Aim of the exercise: Report each line of the records where "icon" occurs.

BEGIN Supplied material

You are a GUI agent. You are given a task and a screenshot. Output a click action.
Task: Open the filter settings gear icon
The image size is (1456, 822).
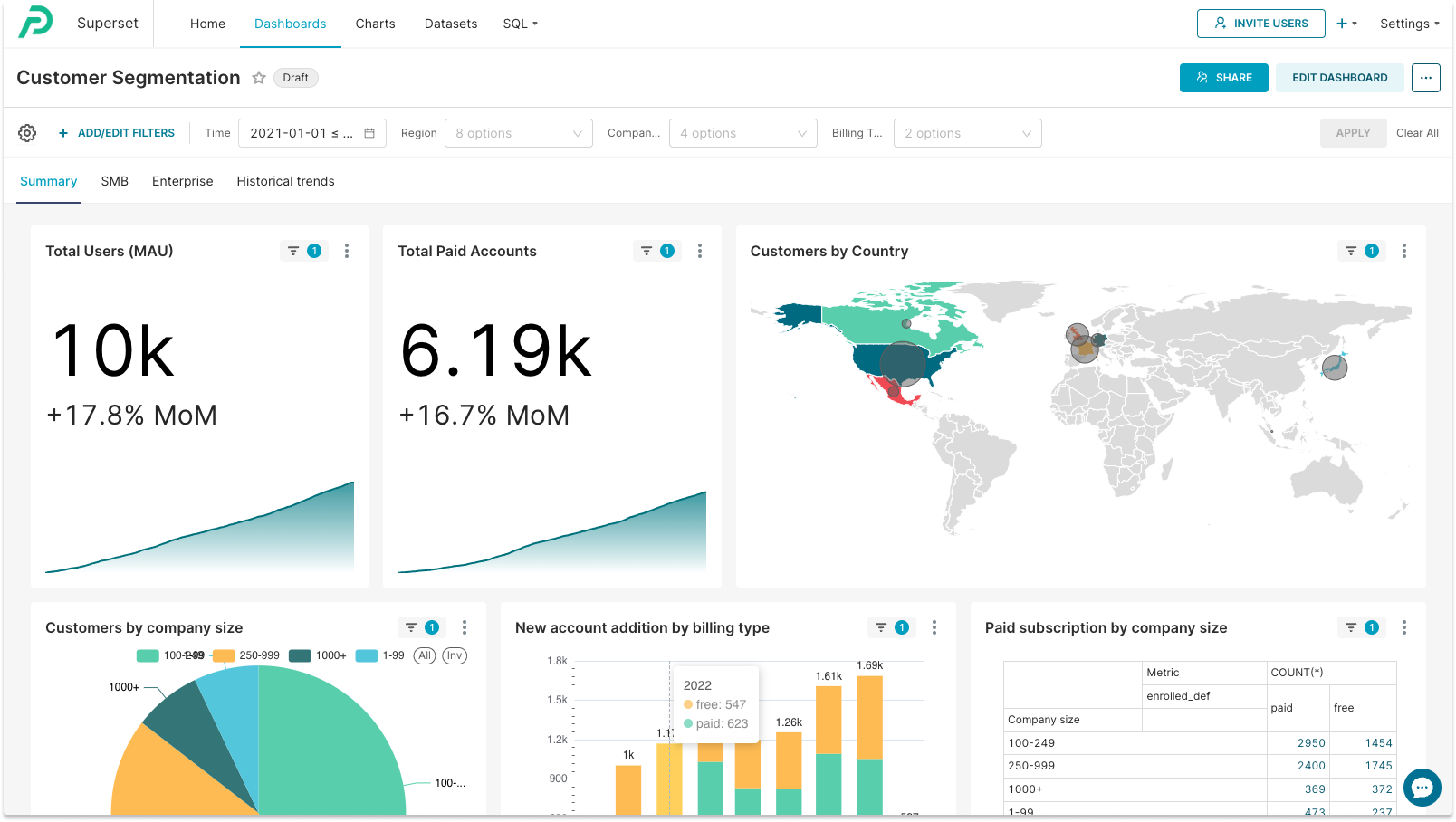pyautogui.click(x=26, y=132)
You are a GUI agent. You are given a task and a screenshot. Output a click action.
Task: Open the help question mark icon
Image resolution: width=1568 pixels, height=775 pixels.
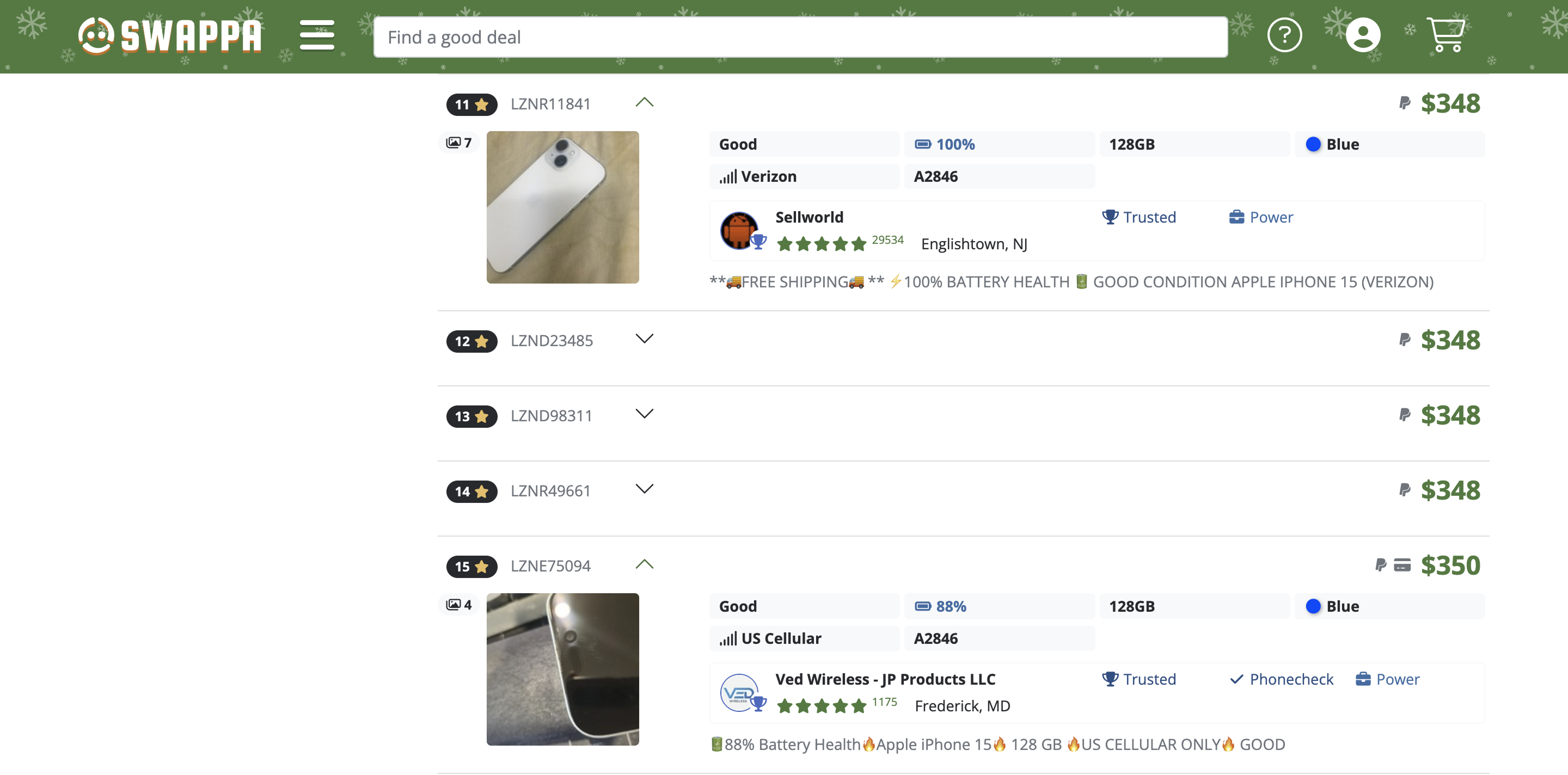1284,35
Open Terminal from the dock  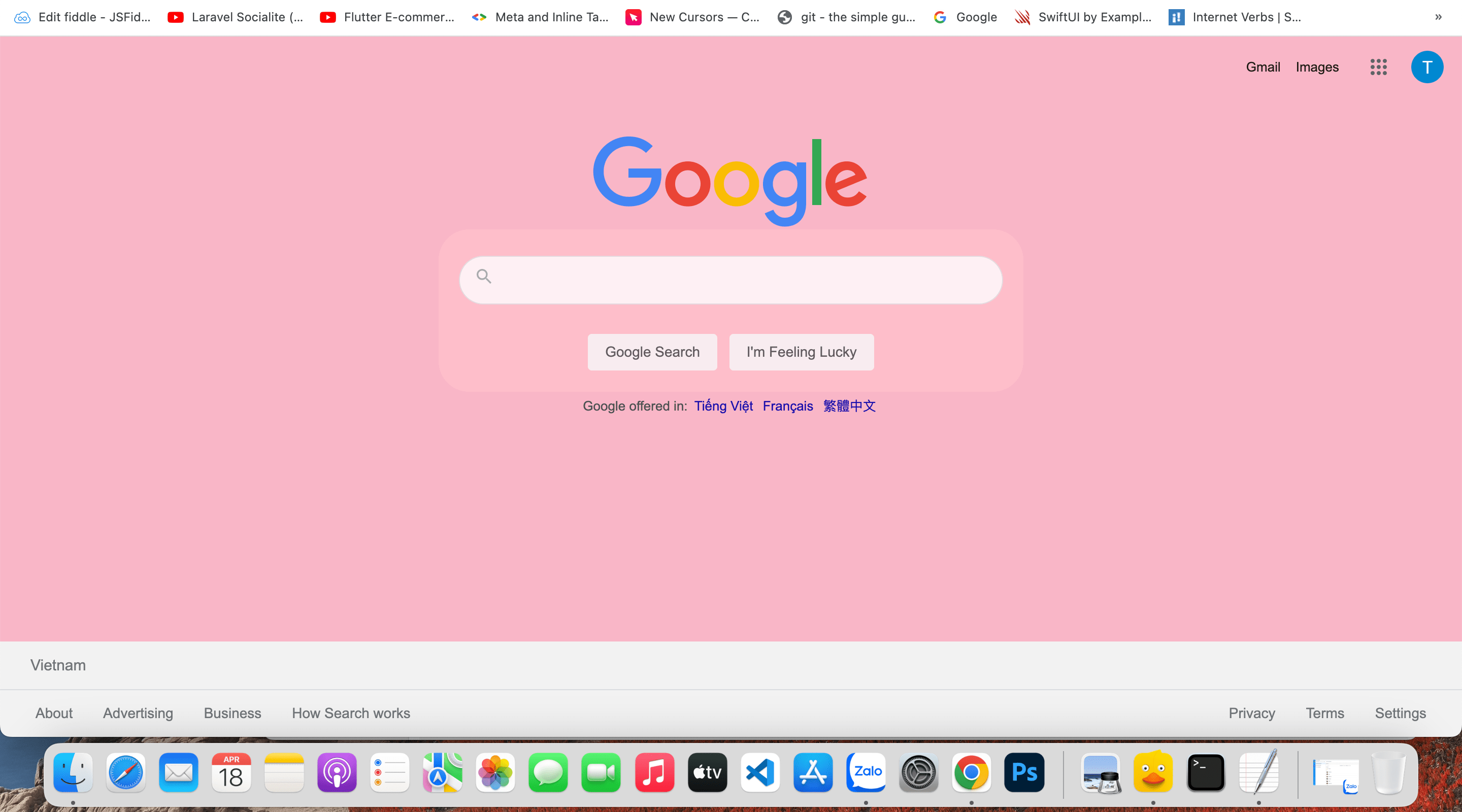[1206, 773]
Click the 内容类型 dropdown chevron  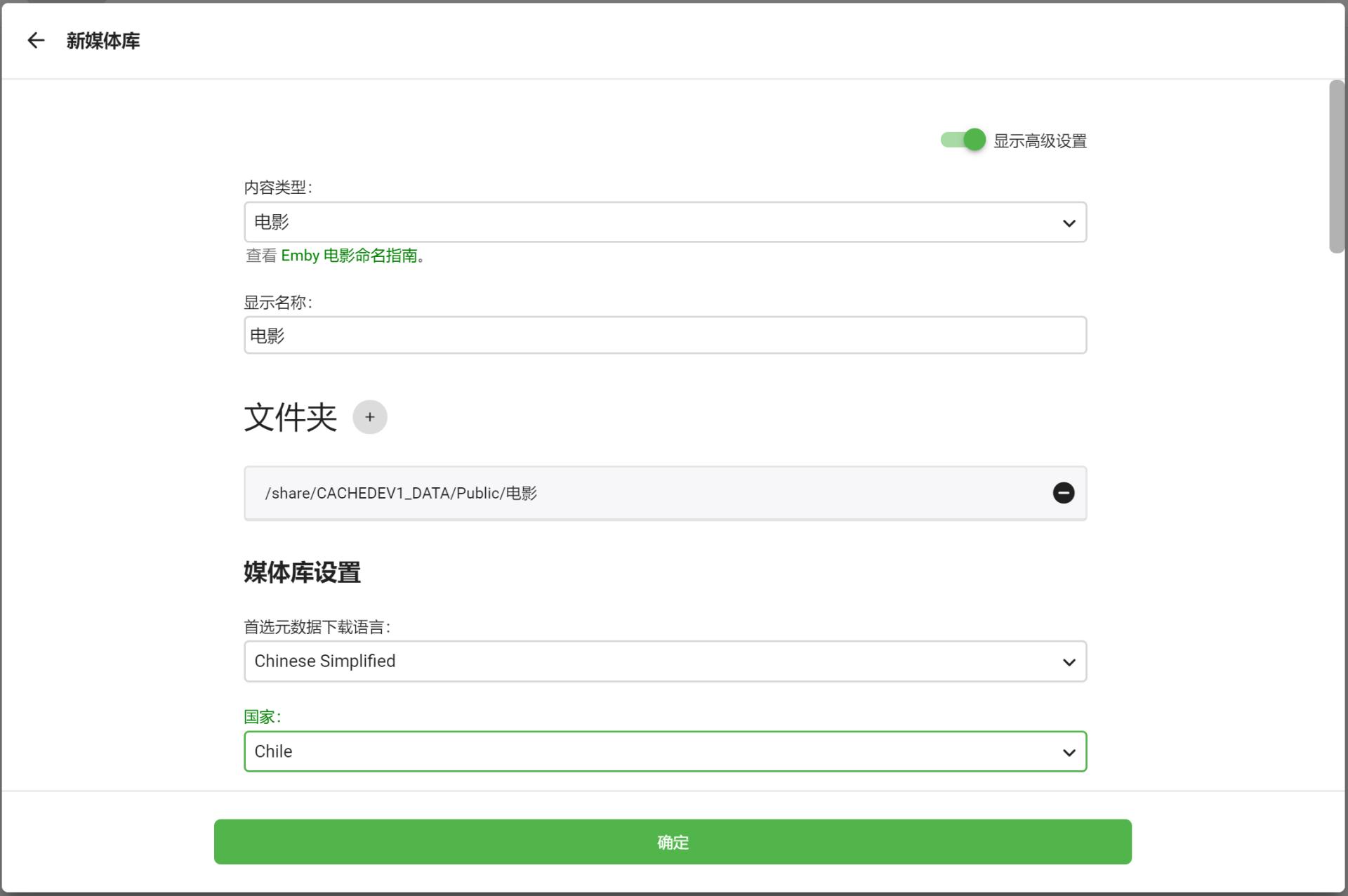(1069, 223)
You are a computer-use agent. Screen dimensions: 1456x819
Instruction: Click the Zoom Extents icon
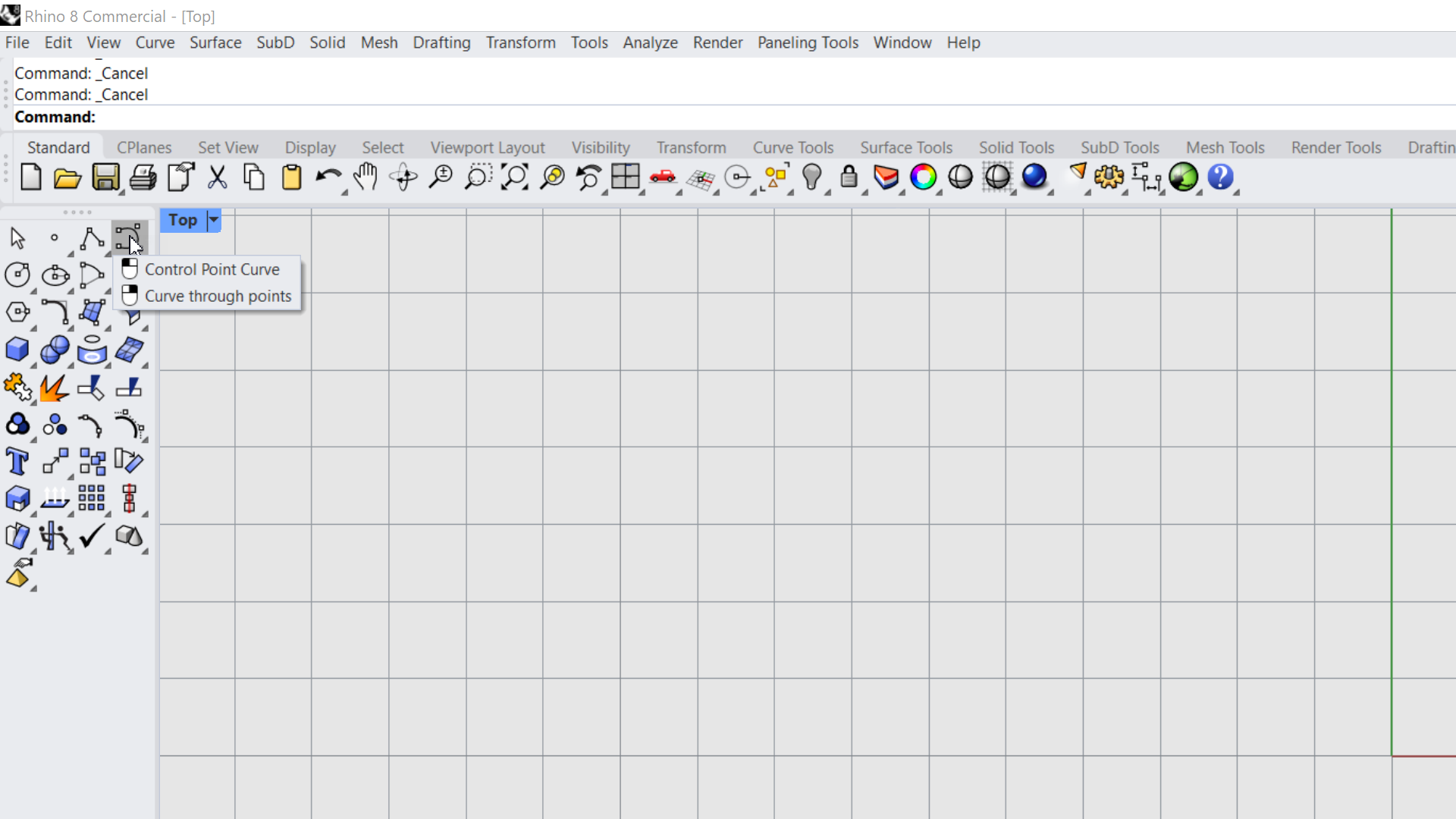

END Supplied material

Solution to this problem:
Task: Open the filter settings gear icon
Task: Open the help question mark icon
Instruction: Click the Zoom Extents icon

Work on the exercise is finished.